#### [PROBLEM DESCRIPTION]
All of the entries are to be returned word for word.

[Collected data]
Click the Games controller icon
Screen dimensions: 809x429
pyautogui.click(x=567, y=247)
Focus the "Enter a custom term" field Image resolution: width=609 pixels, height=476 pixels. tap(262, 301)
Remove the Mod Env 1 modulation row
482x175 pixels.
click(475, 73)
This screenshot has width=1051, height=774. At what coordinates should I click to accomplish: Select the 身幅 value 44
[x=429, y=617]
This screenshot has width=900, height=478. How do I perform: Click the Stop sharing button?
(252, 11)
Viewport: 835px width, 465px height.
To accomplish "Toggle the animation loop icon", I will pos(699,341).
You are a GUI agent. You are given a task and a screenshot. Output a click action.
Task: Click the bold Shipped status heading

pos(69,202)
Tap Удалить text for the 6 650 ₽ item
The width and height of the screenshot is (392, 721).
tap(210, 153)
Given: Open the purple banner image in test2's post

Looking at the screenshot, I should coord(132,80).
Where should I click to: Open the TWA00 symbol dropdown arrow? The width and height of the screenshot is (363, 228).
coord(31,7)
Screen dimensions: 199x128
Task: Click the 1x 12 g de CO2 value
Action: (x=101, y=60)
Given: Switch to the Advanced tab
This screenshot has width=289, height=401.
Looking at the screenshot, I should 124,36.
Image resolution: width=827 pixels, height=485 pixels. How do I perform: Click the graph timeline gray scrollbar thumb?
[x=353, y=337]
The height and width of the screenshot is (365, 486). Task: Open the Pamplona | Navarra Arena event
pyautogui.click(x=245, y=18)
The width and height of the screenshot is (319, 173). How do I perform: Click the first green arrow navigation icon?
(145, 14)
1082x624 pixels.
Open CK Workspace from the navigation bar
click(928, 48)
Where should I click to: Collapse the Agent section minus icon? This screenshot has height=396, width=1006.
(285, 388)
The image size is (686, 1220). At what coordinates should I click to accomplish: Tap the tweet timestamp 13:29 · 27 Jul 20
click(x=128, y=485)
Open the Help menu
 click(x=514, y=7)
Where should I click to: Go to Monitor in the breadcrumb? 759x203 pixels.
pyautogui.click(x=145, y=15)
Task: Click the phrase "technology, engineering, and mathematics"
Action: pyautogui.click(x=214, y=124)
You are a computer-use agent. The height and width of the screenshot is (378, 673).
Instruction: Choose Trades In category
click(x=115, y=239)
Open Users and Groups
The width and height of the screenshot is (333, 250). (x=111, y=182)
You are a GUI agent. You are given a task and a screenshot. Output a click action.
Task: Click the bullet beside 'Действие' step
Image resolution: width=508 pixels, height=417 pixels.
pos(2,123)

#### [WRITTEN ANSWER]
Click the Games controller icon
Screen dimensions: 809x429
pyautogui.click(x=567, y=247)
Focus the "Enter a custom term" field Image resolution: width=609 pixels, height=476 pixels. tap(262, 301)
Remove the Mod Env 1 modulation row
482x175 pixels.
click(475, 73)
This screenshot has width=1051, height=774. At what coordinates should I click to accomplish: Select the 身幅 value 44
[x=429, y=617]
This screenshot has width=900, height=478. How do I perform: Click the Stop sharing button?
(252, 11)
Viewport: 835px width, 465px height.
To accomplish "Toggle the animation loop icon", I will pos(699,341).
You are a GUI agent. You are given a task and a screenshot. Output a click action.
Task: Click the bold Shipped status heading

pos(69,202)
Tap Удалить text for the 6 650 ₽ item
The width and height of the screenshot is (392, 721).
tap(210, 153)
Given: Open the purple banner image in test2's post

Looking at the screenshot, I should coord(132,80).
Where should I click to: Open the TWA00 symbol dropdown arrow? The width and height of the screenshot is (363, 228).
coord(31,7)
Screen dimensions: 199x128
Task: Click the 1x 12 g de CO2 value
Action: (x=101, y=60)
Given: Switch to the Advanced tab
This screenshot has width=289, height=401.
Looking at the screenshot, I should 124,36.
Image resolution: width=827 pixels, height=485 pixels. How do I perform: Click the graph timeline gray scrollbar thumb?
[x=353, y=337]
The height and width of the screenshot is (365, 486). Task: Open the Pamplona | Navarra Arena event
pyautogui.click(x=245, y=18)
The width and height of the screenshot is (319, 173). How do I perform: Click the first green arrow navigation icon?
(145, 14)
1082x624 pixels.
Open CK Workspace from the navigation bar
click(928, 48)
Where should I click to: Collapse the Agent section minus icon? This screenshot has height=396, width=1006.
(285, 388)
The image size is (686, 1220). At what coordinates should I click to accomplish: Tap the tweet timestamp 13:29 · 27 Jul 20
click(x=128, y=485)
Open the Help menu
 click(x=514, y=7)
Where should I click to: Go to Monitor in the breadcrumb? 759x203 pixels.
pyautogui.click(x=145, y=15)
Task: Click the phrase "technology, engineering, and mathematics"
Action: pyautogui.click(x=214, y=124)
You are a computer-use agent. The height and width of the screenshot is (378, 673).
Instruction: Choose Trades In category
click(x=115, y=239)
Open Users and Groups
The width and height of the screenshot is (333, 250). (x=111, y=182)
You are a GUI agent. You are given a task and a screenshot. Output a click action.
Task: Click the bullet beside 'Действие' step
Image resolution: width=508 pixels, height=417 pixels.
pos(2,123)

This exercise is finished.